To do: Beginning with the line that contains "Viewport: 737px width, 146px", write out each remaining line of the records below exactly. Do not copy any picture.

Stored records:
_ _ _
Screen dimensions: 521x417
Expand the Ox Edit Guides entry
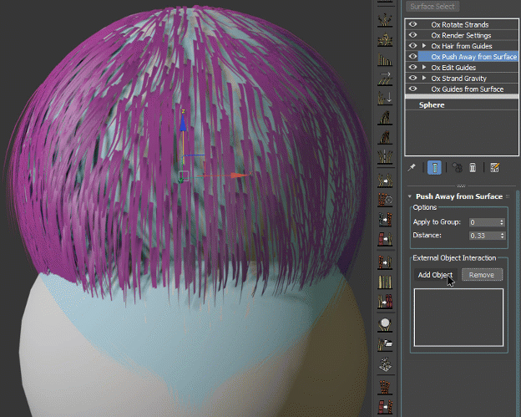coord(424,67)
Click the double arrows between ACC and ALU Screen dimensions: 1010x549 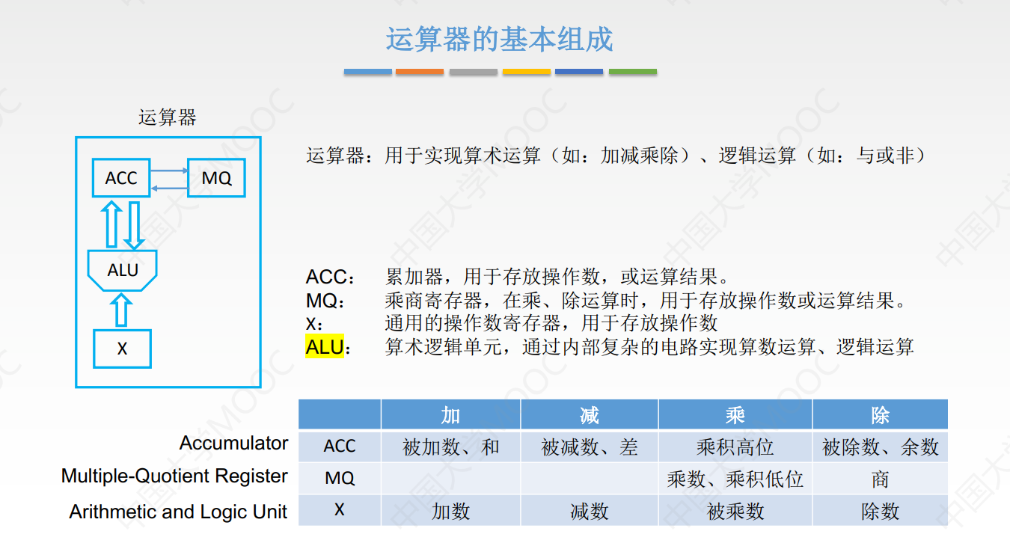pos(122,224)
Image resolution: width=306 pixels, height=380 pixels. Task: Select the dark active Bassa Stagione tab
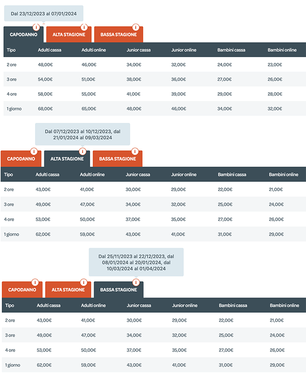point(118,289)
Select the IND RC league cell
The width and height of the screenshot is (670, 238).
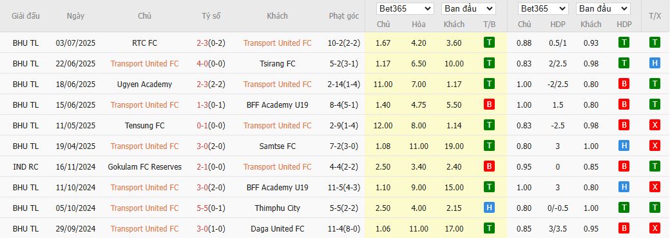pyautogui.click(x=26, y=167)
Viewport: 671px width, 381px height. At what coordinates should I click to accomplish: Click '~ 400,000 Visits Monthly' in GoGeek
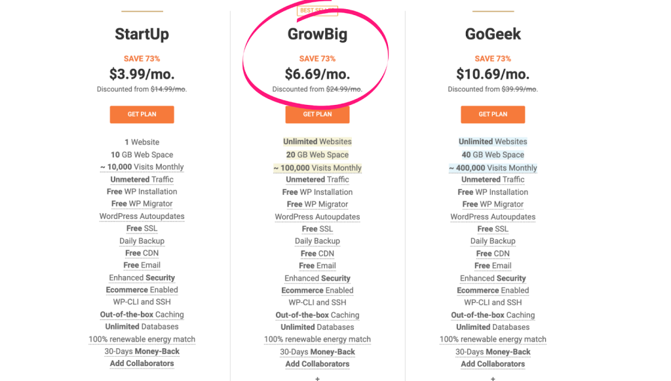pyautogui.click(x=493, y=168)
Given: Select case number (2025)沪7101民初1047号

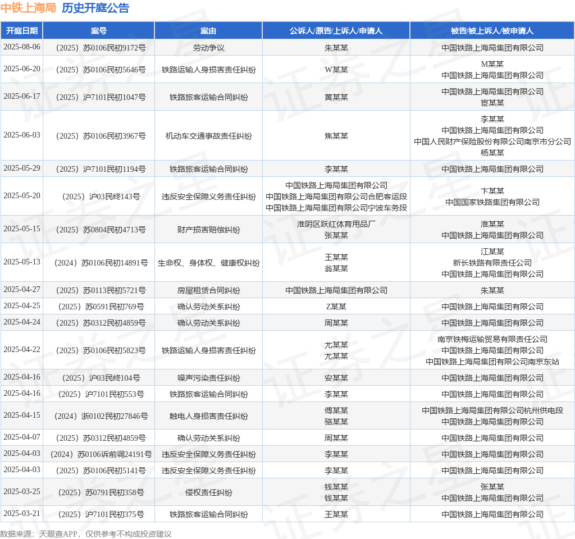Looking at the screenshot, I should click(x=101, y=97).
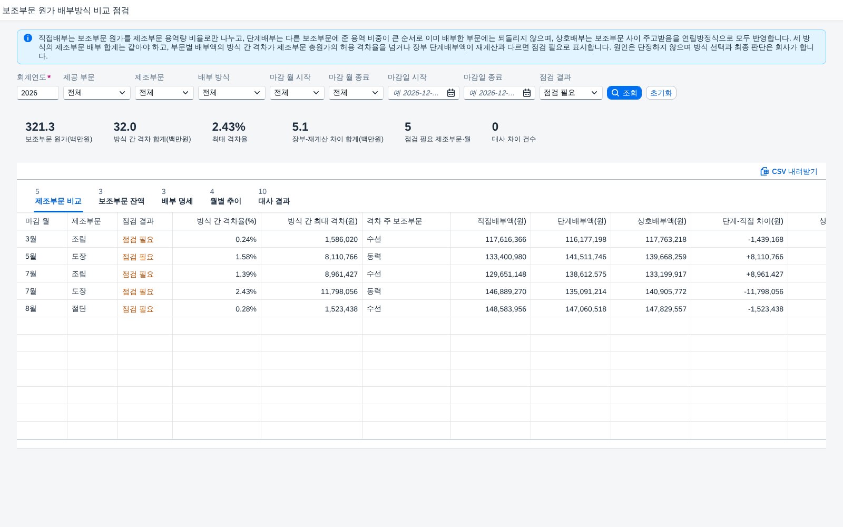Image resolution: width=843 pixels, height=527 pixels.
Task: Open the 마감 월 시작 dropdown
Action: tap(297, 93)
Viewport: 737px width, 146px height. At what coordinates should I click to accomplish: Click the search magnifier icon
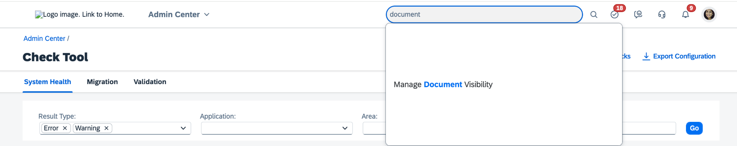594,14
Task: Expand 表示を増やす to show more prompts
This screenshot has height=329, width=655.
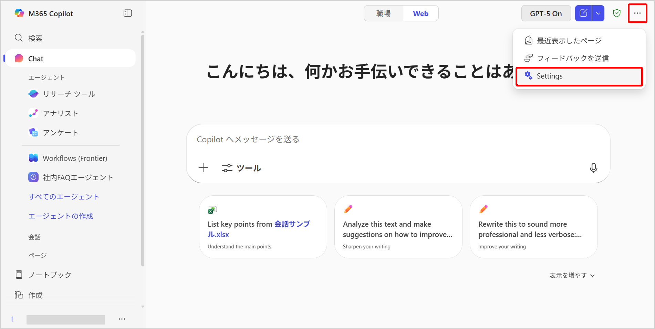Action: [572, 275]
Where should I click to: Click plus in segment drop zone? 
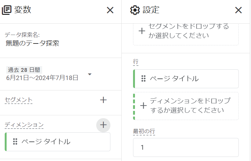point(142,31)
_ _ _
Answer space:
Viewport: 737px width, 146px height. At what coordinates should I click to accomplish: Click the search magnifier icon
594,14
Task: Expand 表示を増やす to show more prompts
This screenshot has height=329, width=655.
Action: [572, 275]
Where should I click to: Click plus in segment drop zone? 
point(142,31)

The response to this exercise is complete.